On se souvient de l'exposition aujourd'hui entrée dans la légende où, sous le titre « Peintres de tradition française », de Tal Coat à Lapicque, c'est toute une génération qui s'affirmait. Elle avait débuté dans les années trente, encore fortement influencée par le prestige énorme de Picasso, de Léger, de Matisse, et s'était essayée aux tourments de l'orage qui s'annonçait. Ce sera une peinture volontiers torturée, d'une grande force expressive, qui détournait le cubisme de ses spéculations intellectuelles et formalistes pour renouveler le langage de la protestation, de la colère.

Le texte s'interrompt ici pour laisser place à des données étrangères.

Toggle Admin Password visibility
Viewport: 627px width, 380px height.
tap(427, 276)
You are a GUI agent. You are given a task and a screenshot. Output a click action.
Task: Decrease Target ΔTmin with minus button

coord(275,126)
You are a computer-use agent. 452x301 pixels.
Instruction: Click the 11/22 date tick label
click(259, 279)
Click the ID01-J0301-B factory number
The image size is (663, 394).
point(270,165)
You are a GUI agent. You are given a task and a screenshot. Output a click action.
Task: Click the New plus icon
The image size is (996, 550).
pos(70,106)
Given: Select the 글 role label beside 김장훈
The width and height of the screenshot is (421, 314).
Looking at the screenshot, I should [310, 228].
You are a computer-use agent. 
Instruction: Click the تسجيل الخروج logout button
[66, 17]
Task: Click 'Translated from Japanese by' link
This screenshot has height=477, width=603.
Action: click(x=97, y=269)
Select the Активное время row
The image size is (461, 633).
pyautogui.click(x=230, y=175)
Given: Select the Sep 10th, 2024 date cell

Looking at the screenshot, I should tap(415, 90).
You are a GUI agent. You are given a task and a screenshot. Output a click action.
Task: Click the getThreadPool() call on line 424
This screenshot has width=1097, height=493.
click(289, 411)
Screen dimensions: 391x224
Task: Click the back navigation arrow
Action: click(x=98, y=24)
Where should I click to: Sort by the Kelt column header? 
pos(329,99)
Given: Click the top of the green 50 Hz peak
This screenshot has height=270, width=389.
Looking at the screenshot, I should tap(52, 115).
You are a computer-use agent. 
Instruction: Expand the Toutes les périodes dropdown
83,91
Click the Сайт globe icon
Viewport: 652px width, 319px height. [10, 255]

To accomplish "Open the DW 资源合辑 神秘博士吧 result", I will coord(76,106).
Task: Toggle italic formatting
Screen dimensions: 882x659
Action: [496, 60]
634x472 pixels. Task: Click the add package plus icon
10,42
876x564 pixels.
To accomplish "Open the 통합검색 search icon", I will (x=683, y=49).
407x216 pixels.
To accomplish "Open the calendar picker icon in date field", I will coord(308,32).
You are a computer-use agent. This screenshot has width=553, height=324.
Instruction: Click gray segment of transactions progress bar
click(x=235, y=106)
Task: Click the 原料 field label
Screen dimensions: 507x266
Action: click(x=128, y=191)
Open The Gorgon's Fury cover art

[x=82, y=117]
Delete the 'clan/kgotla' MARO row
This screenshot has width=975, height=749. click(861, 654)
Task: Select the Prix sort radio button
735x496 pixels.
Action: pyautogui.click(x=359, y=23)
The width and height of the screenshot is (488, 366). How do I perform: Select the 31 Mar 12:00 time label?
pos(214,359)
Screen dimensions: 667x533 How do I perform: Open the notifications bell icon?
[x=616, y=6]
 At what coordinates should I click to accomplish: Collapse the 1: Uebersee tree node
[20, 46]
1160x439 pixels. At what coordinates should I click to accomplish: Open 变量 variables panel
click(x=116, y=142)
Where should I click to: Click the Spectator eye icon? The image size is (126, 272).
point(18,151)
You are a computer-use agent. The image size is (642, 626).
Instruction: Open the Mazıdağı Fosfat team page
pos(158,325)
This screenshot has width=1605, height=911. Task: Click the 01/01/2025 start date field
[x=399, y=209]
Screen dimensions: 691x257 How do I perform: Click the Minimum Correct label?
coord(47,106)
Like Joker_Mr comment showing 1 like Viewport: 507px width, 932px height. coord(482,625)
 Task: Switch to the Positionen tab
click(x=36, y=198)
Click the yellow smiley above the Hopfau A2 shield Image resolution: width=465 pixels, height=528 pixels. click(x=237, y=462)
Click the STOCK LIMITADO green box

Non au pouvoir de l'argent
Chacun de ceux qui en constituaient les forces vives évoluera selon son tempérament profond. Ainsi peut-on, aujourd'hui, confronter quelques-uns de ces artistes d'une certaine tradition française, modernes sans pour autant mettre en doute les pouvoirs de la peinture et donner de celle-ci des versions d'une haute intelligence, d'une franchise d'exécution qui en font des modèles.
Jean Hélion, qui débuta dans le sillage de Mondrian et d'une abstraction exigeante, retrouvant une figuration d'une clarté d'énoncé qui reste confondante ; Jean Le Moal, tourné vers une musicalité de la couleur, vigoureusement structurée par un jeu de grandes verticales, plongeant dans une conscience aiguë du monde élémentaire, sous le parrainage d'une pensée qui va dominer cette génération : celle de Gaston Bachelard. Lapicque, enfin, ici dans un groupe baptisé « Rencontres », là en solo, mais magnifique dans son isolement audacieux, osant l'anecdote quand la peinture se tourne vers ses propres racines. Mais forçant l'image jusqu'à la stridence d'une palette jubilatoire, un graphisme échevelé et ardent.
Deux expositions, modestes en leur présentation, ont le mérite d'actualiser un problème qui reste cuisant. La peinture française est en péril, les artistes ici valorisés en sont de prestigieux représentants. Reconnaître leur mérite historique, c'est déjà sauver l'avenir d'un art qui refuse de se laisser écraser par le pouvoir de l'argent.
« Rencontres » (Jean Hélion, Charles Lapicque, Jean Le Moal), galerie Bertrand, 63000 Clermont-Ferrand. Jusqu'au 22 décembre.
« Charles Lapicque ». Galerie Art Service, 115, rue Saint-Martin. Paris-4e. Jusqu'au 26 novembre.